## Given entries
= = = =
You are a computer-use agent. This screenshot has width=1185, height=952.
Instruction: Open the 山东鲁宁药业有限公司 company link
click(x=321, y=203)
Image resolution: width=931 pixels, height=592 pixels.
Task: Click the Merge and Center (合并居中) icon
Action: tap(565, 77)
= = = =
## Exercise brief
Copy out every record exactly; leave nothing out.

## Task result
You are a computer-use agent. This screenshot has width=1185, height=952.
Instruction: Open the 山东鲁宁药业有限公司 company link
click(x=321, y=203)
Image resolution: width=931 pixels, height=592 pixels.
Task: Click the Merge and Center (合并居中) icon
Action: tap(565, 77)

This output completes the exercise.